In today’s Wall Street Journal, columnist David Wessel declares that “Faster growth relies on a bump free road”. Mr. Wessel cites a new forecast from the International Monetary Fund that sees a “three speed recovery” with the U.S. lagging behind emerging markets and developing economies but doing much better than the no-growth Euro zone. According to Mr. Wessel our own economic growth is so closely tied in with the rest of the world, and especially Europe’s floundering economy, that the best we can do is to avoid “overly strong deficit reduction” and hope that there are no major bumps in the road.
It is pessimistic indeed to assume that there is little if anything we can do to boost economic output. We can lower both individual and corporate tax rates, offset by eliminating deductions and closing loopholes, in order to stimulate more private investment. We can help small businesses grow by removing the huge burden of having to provide health insurance to their employees (this can be accomplished by changing the tax treatment of health care insurance). We can encourage more entrepreneurial activity with targeted (but temporary) tax exemptions. Immigration reform, hopefully now in the works, will boost the productivity of our 11,000,000 illegal immigrants by giving them more economic freedom.
Twenty million U.S. citizens are either unemployed or underemployed. Our national leaders should consider it to be their moral duty to adopt measures to put more of them back to productive employment. In addition, as the strongest economy in the world by far, we will boost the entire world economy if we can speed up our own growth. The benefits of faster growth are so obvious that it should be the first priority of Congress and the President to work together to get this done!
The problem is not that Wessel is pessimistic; he’s simply making a factual statement. It’s your analysis that’s faulty.
Once again you state that we can stimulate growth if tax rates are lowered. I have presented to you numerous links to a large variety of facts and data showing that there is currently no slack in business investment, taxes are already at generational lows, there is no historical correlation between tax rates and growth, and that none of 41 research economists at top universities believe that lower tax rates will be helpful to growth (but do believe that such action would increase the deficit).
You have never once responded directly to any of those facts, and you have never presented any facts or data opposed to those facts and supporting your view.
Yet you repeat this incorrect idea over and over and over. How do you reconcile constantly making a statement in a public blog that has been shown in that same public space to be false?
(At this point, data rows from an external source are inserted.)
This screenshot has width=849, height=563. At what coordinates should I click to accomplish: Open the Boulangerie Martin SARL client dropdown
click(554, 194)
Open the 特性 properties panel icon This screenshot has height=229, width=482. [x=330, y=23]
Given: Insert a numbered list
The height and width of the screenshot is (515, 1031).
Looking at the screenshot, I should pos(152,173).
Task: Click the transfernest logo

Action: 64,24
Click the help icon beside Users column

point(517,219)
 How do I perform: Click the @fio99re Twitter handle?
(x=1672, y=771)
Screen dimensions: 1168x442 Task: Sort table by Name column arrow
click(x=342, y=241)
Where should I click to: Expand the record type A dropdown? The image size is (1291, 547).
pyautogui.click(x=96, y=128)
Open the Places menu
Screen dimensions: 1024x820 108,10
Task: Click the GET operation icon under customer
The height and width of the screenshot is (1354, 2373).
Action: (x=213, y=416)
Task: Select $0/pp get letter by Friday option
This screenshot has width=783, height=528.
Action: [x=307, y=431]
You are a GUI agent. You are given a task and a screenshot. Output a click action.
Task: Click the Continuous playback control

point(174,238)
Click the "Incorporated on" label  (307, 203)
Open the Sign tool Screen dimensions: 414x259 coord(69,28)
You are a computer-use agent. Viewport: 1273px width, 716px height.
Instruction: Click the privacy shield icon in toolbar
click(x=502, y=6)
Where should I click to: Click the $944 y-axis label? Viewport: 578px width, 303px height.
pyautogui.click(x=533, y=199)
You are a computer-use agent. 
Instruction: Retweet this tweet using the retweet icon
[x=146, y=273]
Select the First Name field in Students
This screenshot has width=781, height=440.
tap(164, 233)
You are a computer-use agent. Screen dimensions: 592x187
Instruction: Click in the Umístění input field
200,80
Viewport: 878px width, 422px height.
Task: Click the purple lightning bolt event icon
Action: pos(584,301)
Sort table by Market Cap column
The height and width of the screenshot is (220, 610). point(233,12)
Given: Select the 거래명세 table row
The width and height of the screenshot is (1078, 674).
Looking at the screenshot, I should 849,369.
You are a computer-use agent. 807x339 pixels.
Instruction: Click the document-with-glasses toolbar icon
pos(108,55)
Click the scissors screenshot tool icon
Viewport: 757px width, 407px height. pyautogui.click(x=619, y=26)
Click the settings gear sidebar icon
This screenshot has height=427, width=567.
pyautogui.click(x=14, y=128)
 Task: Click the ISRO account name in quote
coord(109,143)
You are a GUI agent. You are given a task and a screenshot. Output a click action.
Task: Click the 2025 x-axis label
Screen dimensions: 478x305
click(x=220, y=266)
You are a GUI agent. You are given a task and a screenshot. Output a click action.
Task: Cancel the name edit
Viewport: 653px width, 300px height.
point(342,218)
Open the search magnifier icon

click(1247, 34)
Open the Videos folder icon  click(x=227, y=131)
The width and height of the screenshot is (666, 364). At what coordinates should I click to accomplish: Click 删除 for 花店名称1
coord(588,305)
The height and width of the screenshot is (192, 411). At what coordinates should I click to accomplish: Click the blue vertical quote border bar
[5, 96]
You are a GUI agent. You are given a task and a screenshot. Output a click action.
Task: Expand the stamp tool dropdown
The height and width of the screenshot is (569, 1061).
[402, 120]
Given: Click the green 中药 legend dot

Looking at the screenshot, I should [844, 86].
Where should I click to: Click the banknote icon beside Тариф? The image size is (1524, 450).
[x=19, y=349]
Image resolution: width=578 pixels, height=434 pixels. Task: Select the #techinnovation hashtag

Do you believe that things are true if you simply repeat them enough? That your views cannot be disproved with facts and data? That your “common sense” perspective is superior to any facts or data? Do you not look at any of the links? Do you not understand the information in them? Do you just assume they are wrong and dismiss them without analysis? Do you have a religious-like faith in your view that is not really addressable through reason? Do you have facts and data supporting this view that you don’t want to share? Do you think I should already know it?
I’m really asking because I am simply at a loss as to how someone can be presented with a mountain of evidence that they are wrong, but they never respond with a counter argument or even acknowledge that there is evidence against their views and then repeat the incorrect statement over and over as if it is somehow indisputable.
I’m really curious as to how you process it, and even more importantly how you ever expect to convince anyone to your cause who is educated, rational, and reason-based. Or do you feel that the conservative movement doesn’t need these types of people with their facts, data, and reason?
Because that’s about where the party’s at right now– a bunch misguided people that have no use for facts, data, or reality if it doesn’t fit their world-view.
Broad-based tax reform, replacing many if not most, deductions and loopholes with lower tax rates, would have hugely beneficial effects by making the tax code more efficient and removing economic distortions of preferential tax treatments. Your 41 economists might say that it won’t increase economic growth but many other economists say that it will. Botton line: it won’t hurt and there’s a good chance that it will help. So let’s do it!
It’s a question of establishing basic priorities and adopting policies which are likely to move us in the right direction. With an unemployment rate of 7.6% four years after the end of the Great Recession, we should be doing everything we can to encourage businesses to grow and expand.
In addition to a simpler tax code, we should be doing everything we can to reduce burdensome regulations especially on small businesses where so much new employment is generated.
We should take all reasonable measures to increase business growth. Some measures will work better than others and some might not work at all. But just wringing our hands and hoping for good luck is not enough!